Everything outside the system boundary is the surroundings. It’s the part of the universe that can interact with the system. Imagine you’re sitting at your desk with a cup of hot tea. The tea in the cup is your system. Now, everything else around the cup—the air in the room, the desk, the rest of the house, even the outside environment—is considered the surroundings.

The surroundings are essentially the rest of the universe that interacts with your system. They can affect the system and be affected by it. For instance, the heat from your cup of tea slowly spreads into the air around it—that’s the surroundings absorbing energy from the system.

In a more technical sense, the surroundings are defined as everything outside the system that has a direct influence on the behavior of the system. It’s like the audience to a play; they don’t come onto the stage, but their reactions can influence the performance.

Example: For the boiling water, the air, the kettle’s walls, and everything outside the drawn circle are the surroundings.

How do the surroundings affect the temperature of a cup of tea?
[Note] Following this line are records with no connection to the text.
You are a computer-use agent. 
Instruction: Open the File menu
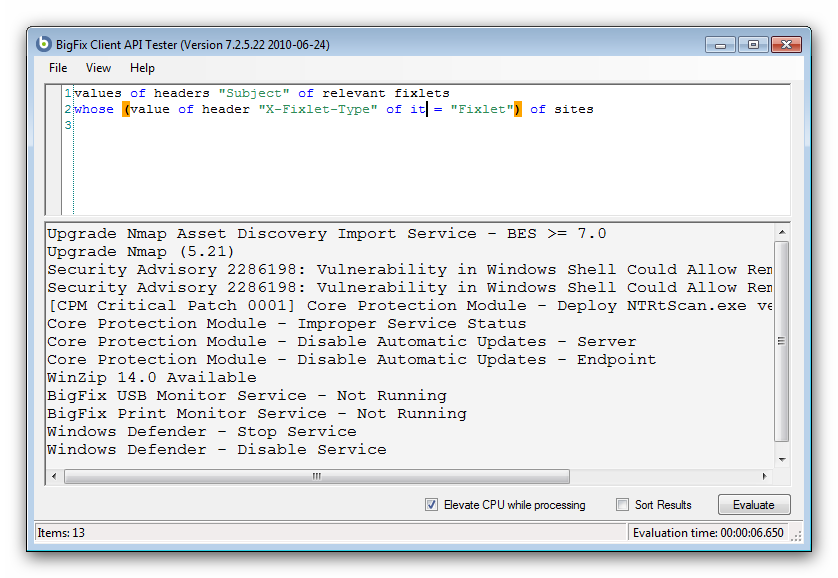tap(57, 68)
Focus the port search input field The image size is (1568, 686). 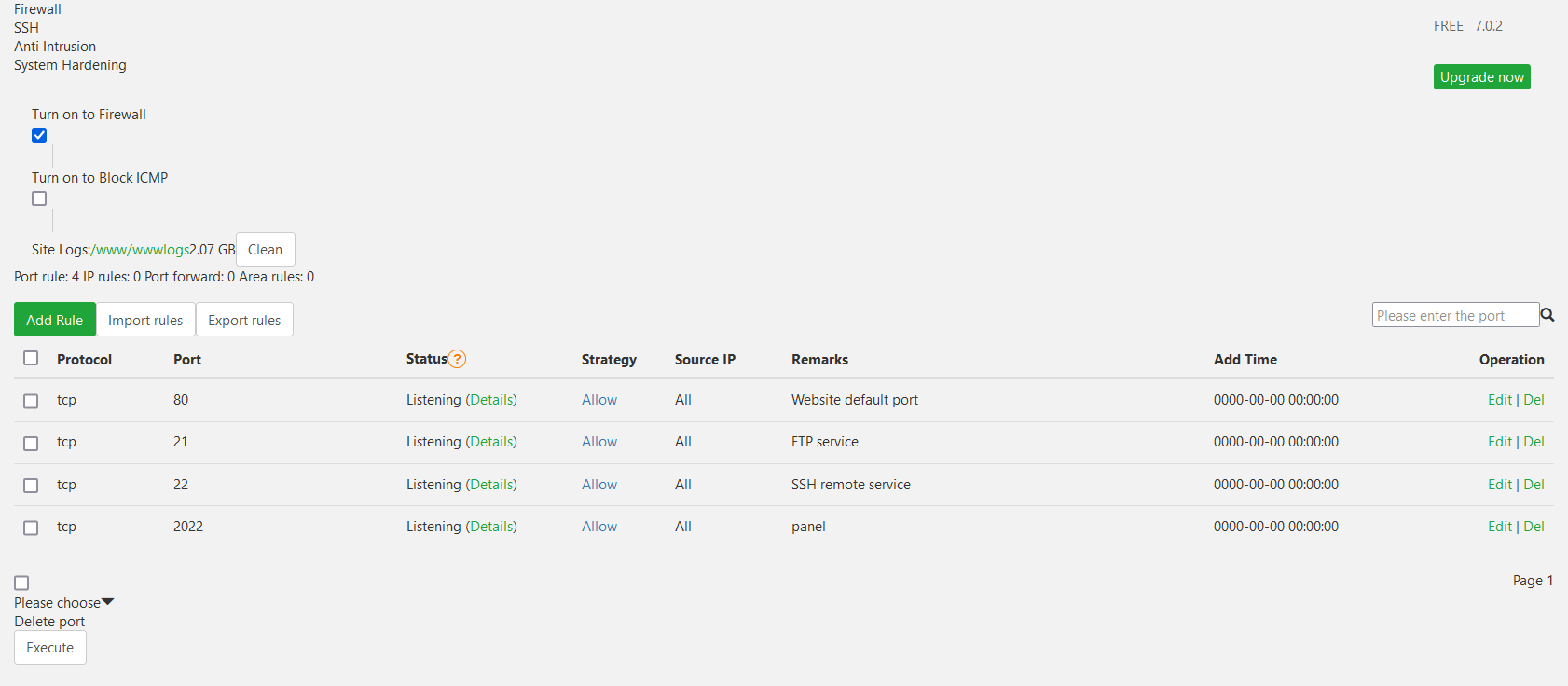click(x=1454, y=315)
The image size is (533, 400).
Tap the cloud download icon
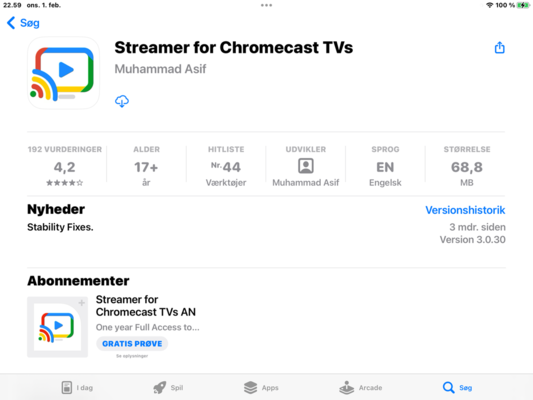122,101

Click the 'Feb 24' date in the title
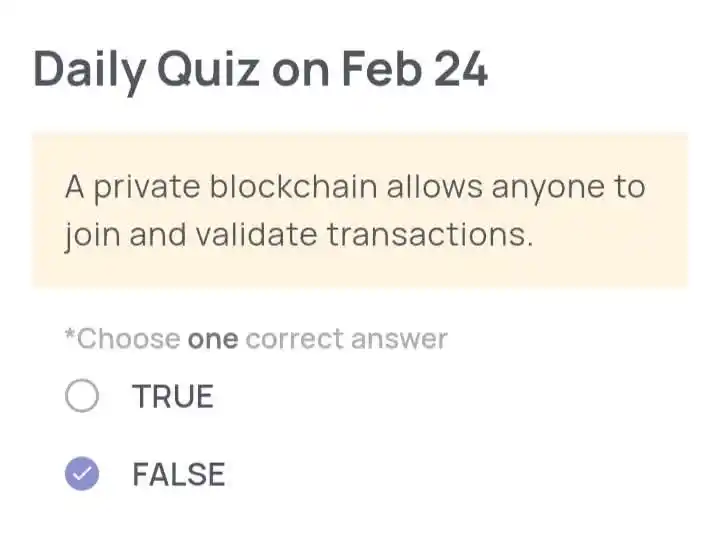pyautogui.click(x=415, y=69)
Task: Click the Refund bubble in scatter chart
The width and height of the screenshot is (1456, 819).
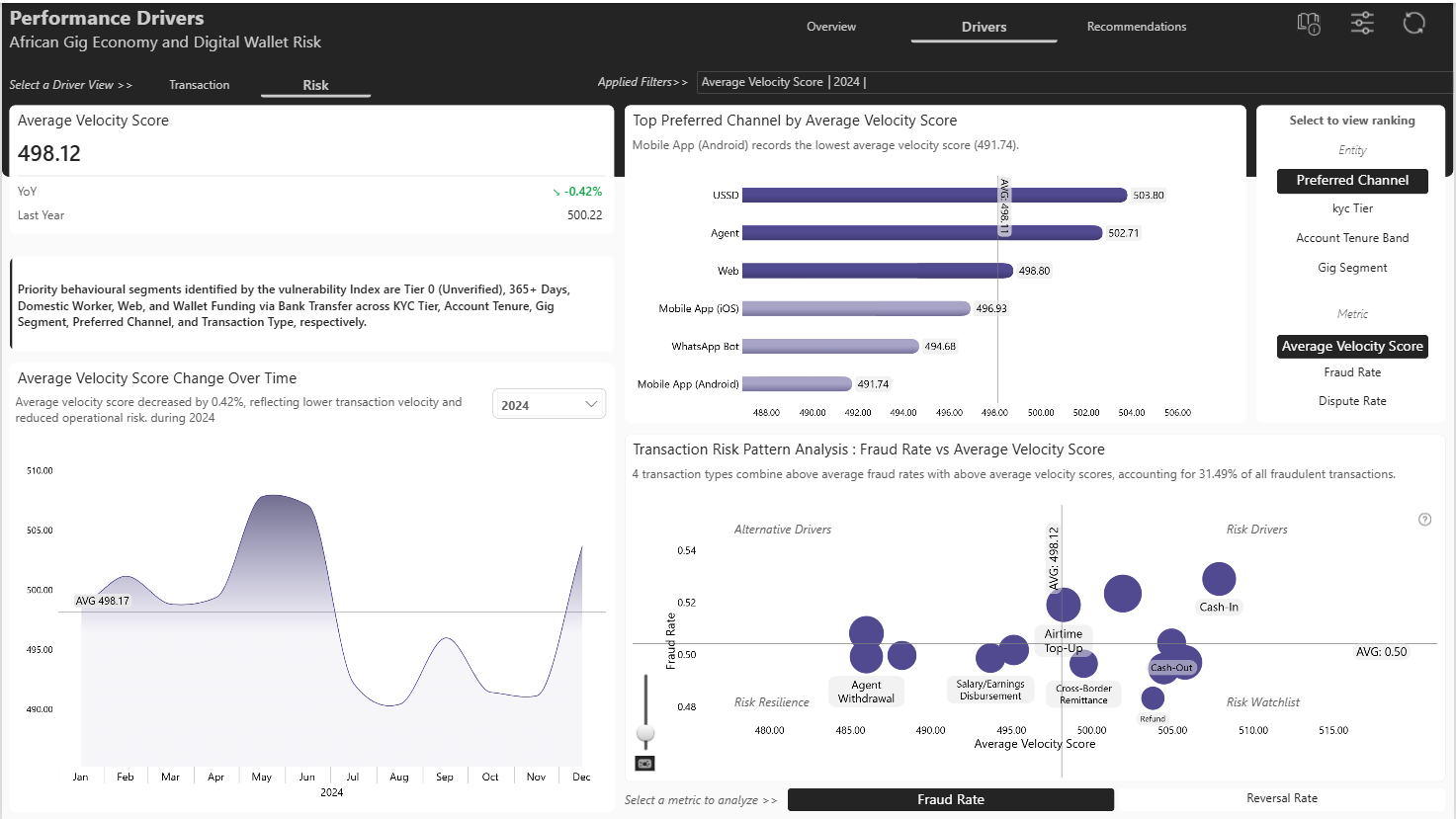Action: 1153,698
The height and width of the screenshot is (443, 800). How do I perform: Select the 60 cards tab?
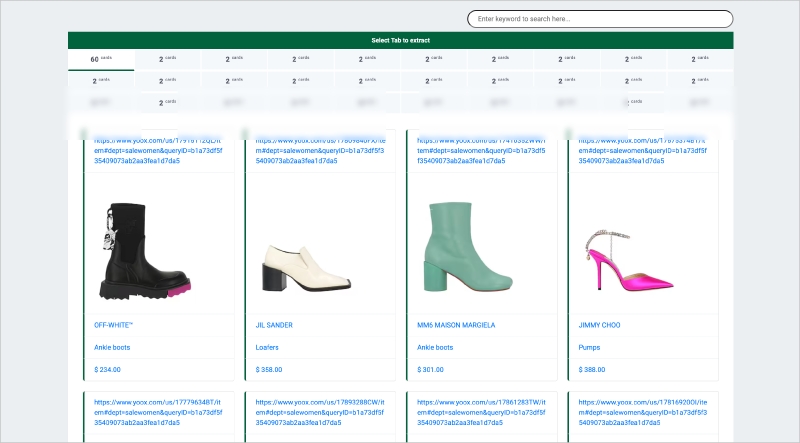100,60
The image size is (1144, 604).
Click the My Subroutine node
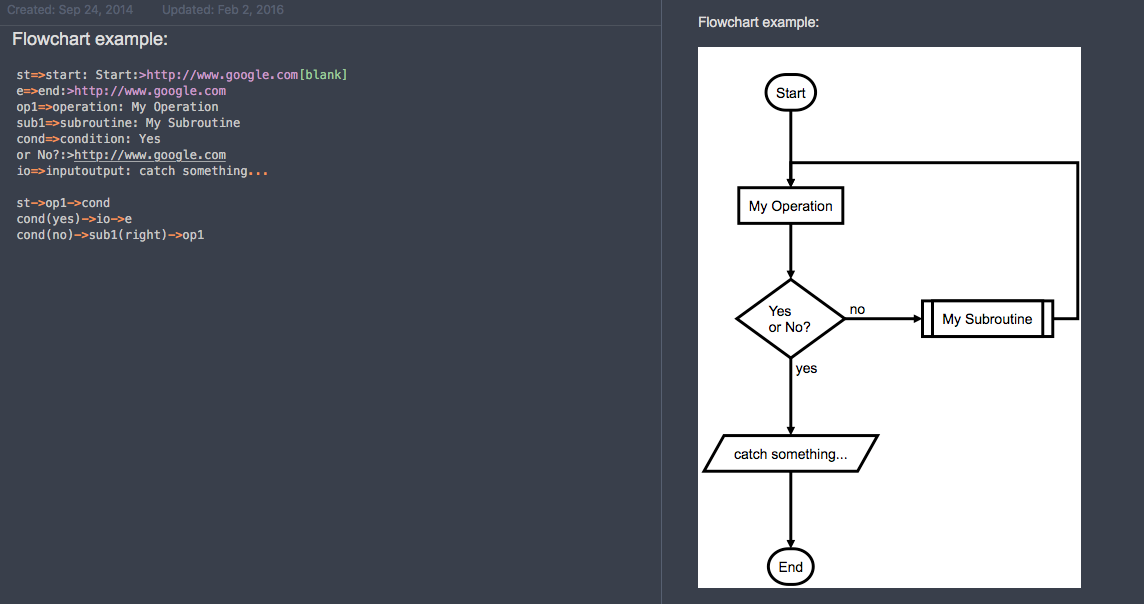[x=987, y=319]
The surroundings play a crucial role in determining the temperature of a cup of tea. Here’s how:

The primary way the surroundings affect the temperature of your tea is through heat transfer. If the room is cooler than the tea, heat will flow from the hotter tea to the cooler air. This process continues until the temperature of the tea and the surrounding air are equal.

If the cup is placed on a material that conducts heat well, like a metal table, heat will transfer out of the tea more quickly than if it were on a coaster or a wooden table. The movement of air around the cup can also affect the rate at which the tea cools. A breeze or a fan can increase heat loss through convection, cooling the tea faster.

As the tea cools, some of it will evaporate, which removes heat from the liquid and lowers its temperature. This process is more significant if the air is dry. The tea also loses heat through infrared radiation. The rate of radiative heat loss depends on the difference in temperature between the tea and its surroundings.

Also Read: Temperature

Thermodynamic System types

The characterization of thermodynamic systems comes in three main types: isolated, closed, and open systems. An isolated system, impermeable to both matter and energy exchange, maintains a constant total energy and mass. In a closed system, energy can be transferred to the surroundings while mass remains constant. Meanwhile, an open system allows for both energy and matter exchange across its boundaries. These distinctions enable the application of thermodynamic principles to a diverse array of phenomena, including the behavior of gases, the dynamics of chemical reactions, and the efficiency of engines.

Open System

An Open System in thermodynamics is a concept that allows both energy and matter to be exchanged with the surroundings. An open system allows both energy and mass to be exchanged between the system and its surroundings. Heat and work can flow across the system boundaries, and the system can perform work on its surroundings. Heat and work can flow across the system boundaries, and the system can perform work on its surroundings. The system can exchange matter with the surroundings, leading to changes in the total mass of the system. Both energy and mass are not necessarily conserved within the system; their values can change due to interactions. To understand this, let’s use a simple analogy.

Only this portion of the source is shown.